So More and I took a break of two or three years away from each other. When I happened to pick up the November issue, I found that a new editor in chief (Peggy Northrop, who joined in April, 2004) had returned relevance and substance to More's pages. With a renewed focus on the lives of high-achieving women, this issue included Senator Barbara Boxer talking about her new novel and an interview with Jennie Lindners, the writer and producer of "Menopause: the Musical." The biggest personality piece was a profile of renaissance woman Sandy Lerner, who helped found not only a heavy-duty computer company, Cisco Systems, but a hip cosmetics company, Urban Decay, and--whoa!--"appeared in Forbes magazine nude at the age of 42."
Beauty and fashion still received ample coverage, but the incessant curiosity about the grooming habits of everybody featured in the magazine seemed to have settled down. In fact, the only interviewee who addressed such matters was shuttle commander Eileen Collins, with a fresh take on the subject: "My hair was beautiful in space! It curled more, it was effortless. When I'm on earth... my hair sticks to my head. I prefer space hair."
I even found articles that taught me something new. I'd heard of plastic surgery tourism before, but in "Procedures in Paradise," I learned that people are now traveling to third-world countries not just for vanity elective surgery, but to have other medical procedures performed by respected doctors much more cheaply than in the U.S. And an essay about a woman with a heterosexual past and a current female lover held fresh insights about the line between the two camps of sexuality.
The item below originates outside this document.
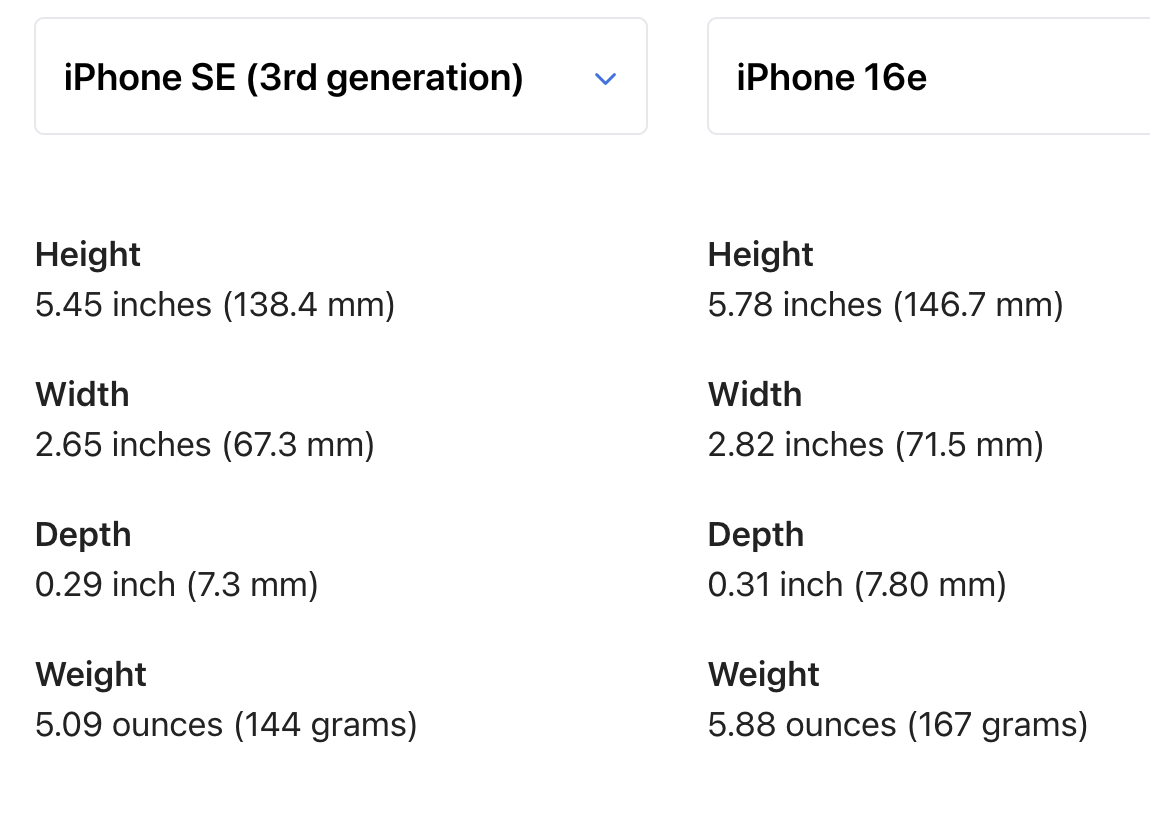Click the blue chevron arrow icon
The height and width of the screenshot is (840, 1150).
605,79
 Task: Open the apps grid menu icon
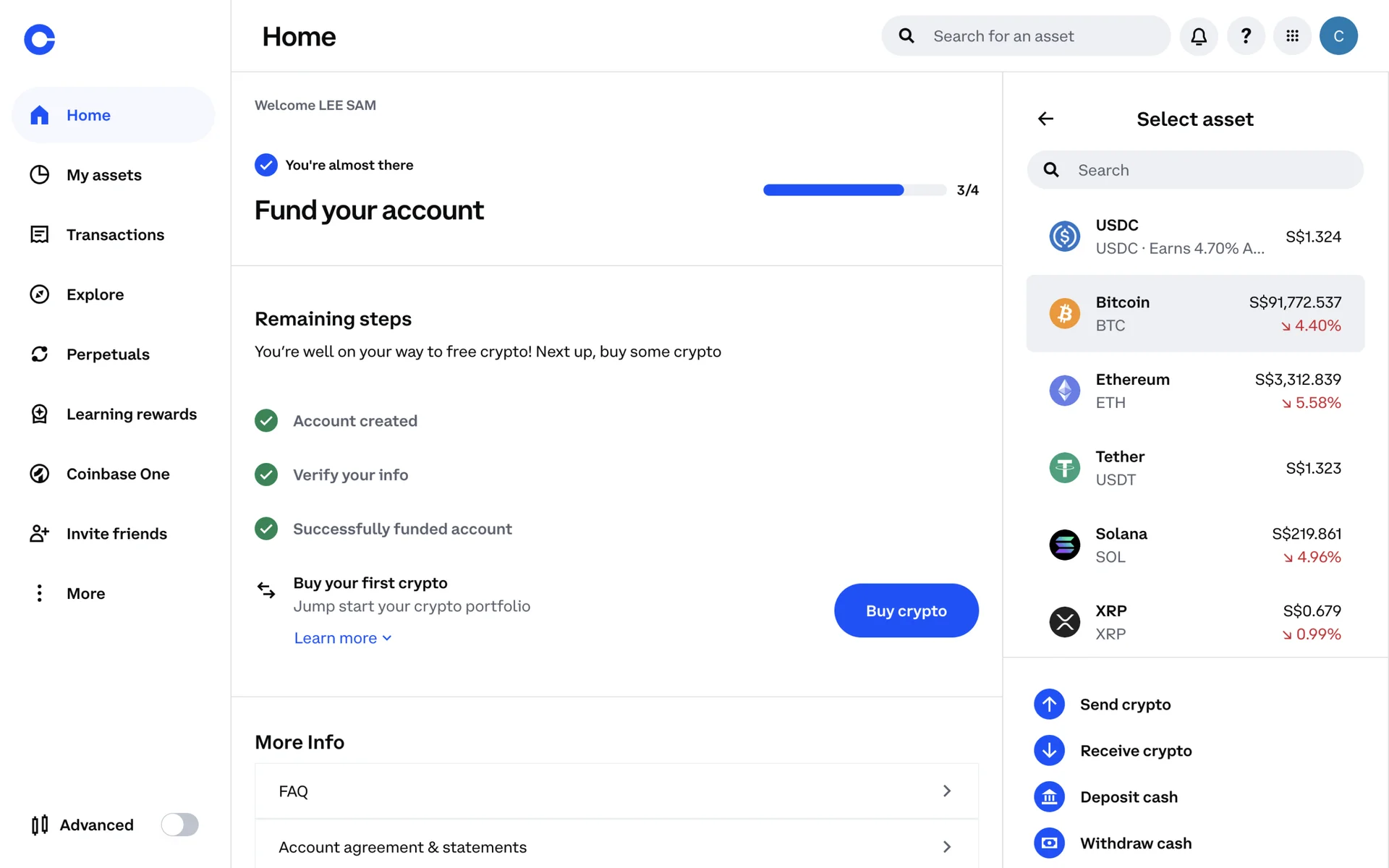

That issue of More hooked me enough that I bought October's and then December/January, and found more absorbing reading. Several articles tied in to current events, including a profile of the Army's Janis Karpinski, who was demoted from a high post because of the Abu Ghraib scandal.
As befits a mag targeted to affluent, sophisticated women, More has a stylish look, with much high-quality photography--especially evident in a stunning two-page spread of the mountaintop ruins at Machu Picchu that's so vivid you get dizzy from the height.
Not everything is perfect in More's new incarnation. Many articles are too long and unfocused. A piece about high-profile female murderers in prison spends an excruciating page and a half on the women's backstories, for example. And the first-person stories--both essays and travel pieces--have more misses than hits, including a tedious essay about knitting while worrying about job security.
Still, as I used to read Seventeen aspirationally when I was 12, excited about dates and clothes and makeup to come in my life, now I'll be turning to More, happy to see proof that accomplished and interesting women can be over 40--and evidence that, just maybe, the best is yet to come.